### Given data
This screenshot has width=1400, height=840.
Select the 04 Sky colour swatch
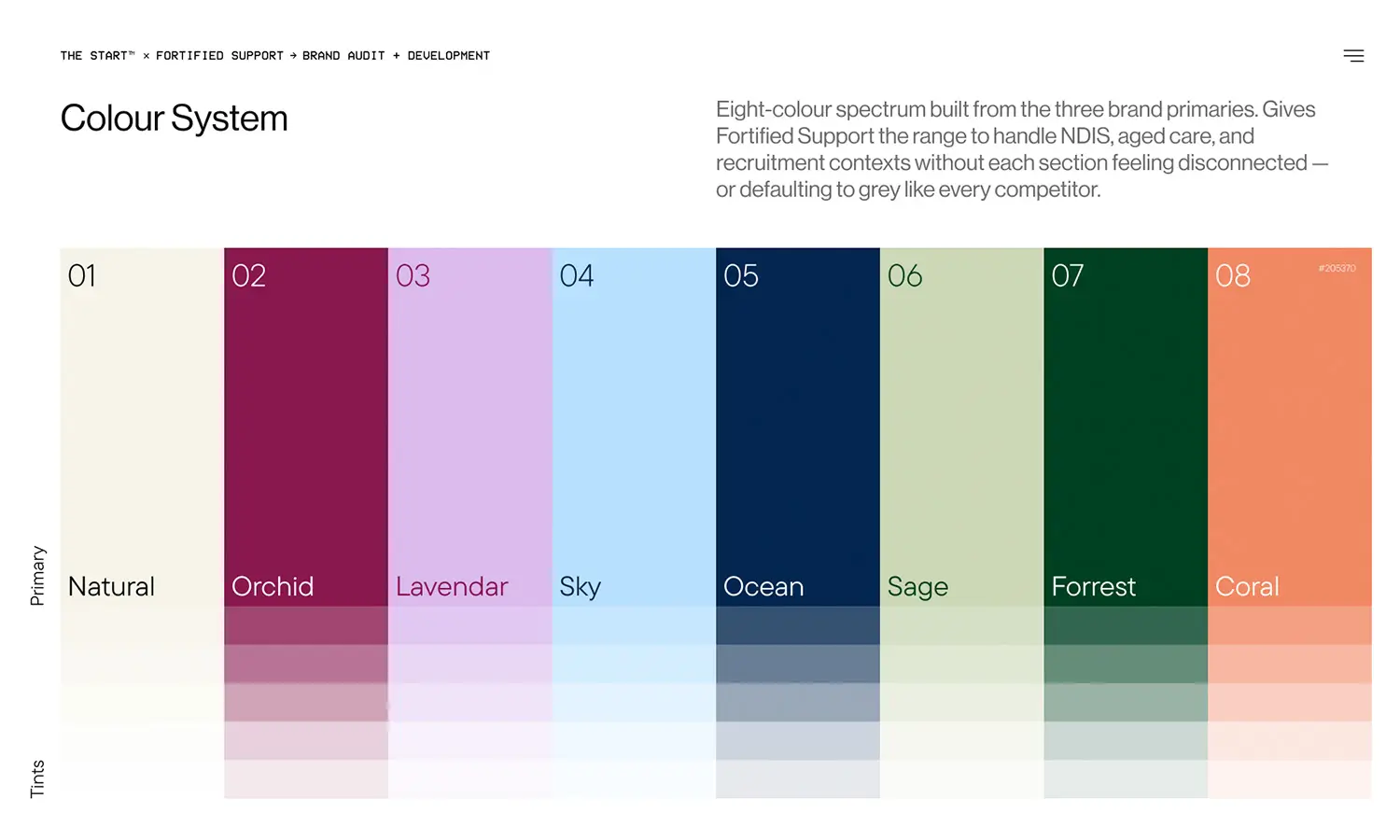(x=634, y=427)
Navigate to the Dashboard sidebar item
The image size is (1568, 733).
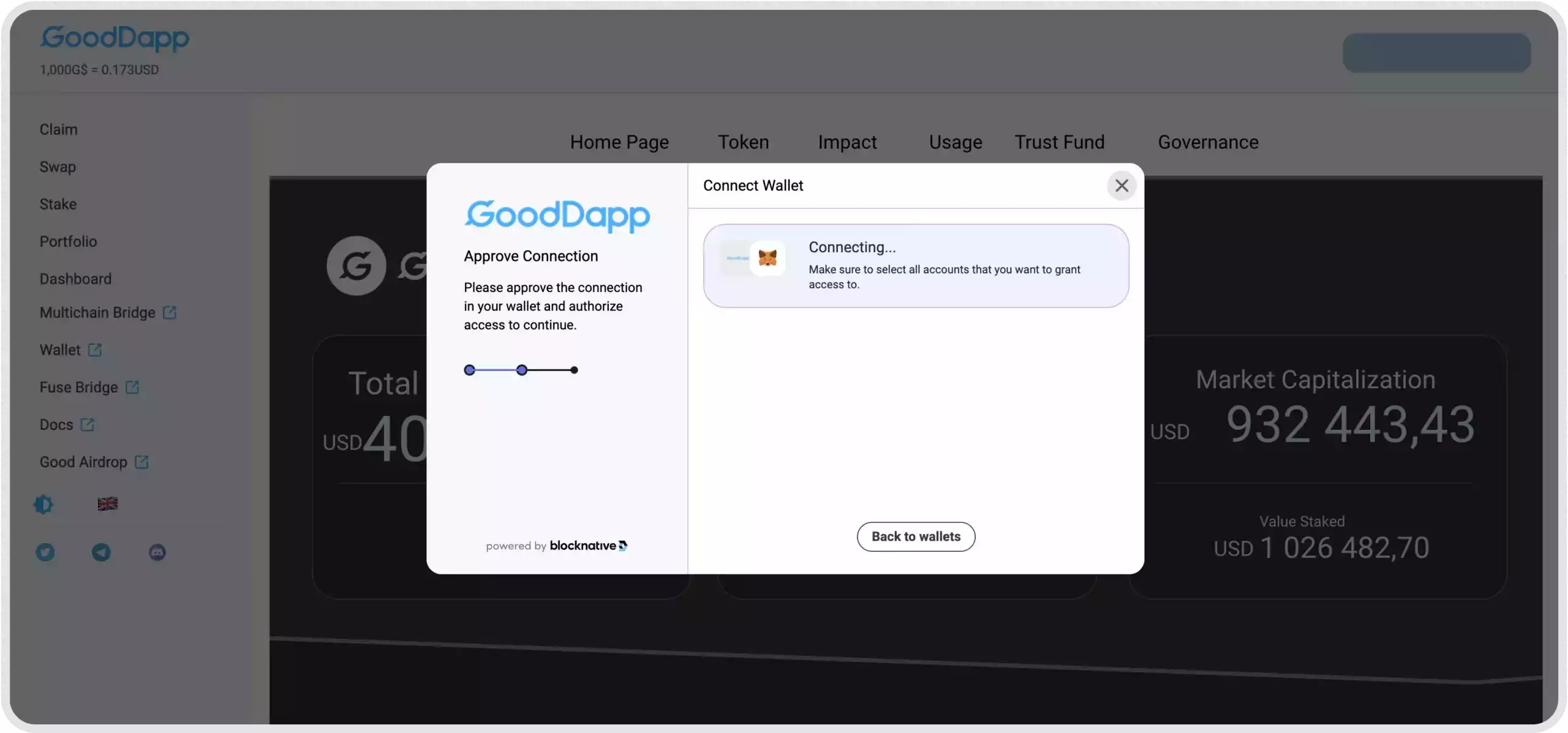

### Problem description
Since the pictures are not wanted, write out the rest of the data exactly as it reads.

### Answer space
This screenshot has width=1400, height=840.
Select the 04 Sky colour swatch
(x=634, y=427)
Navigate to the Dashboard sidebar item
The image size is (1568, 733).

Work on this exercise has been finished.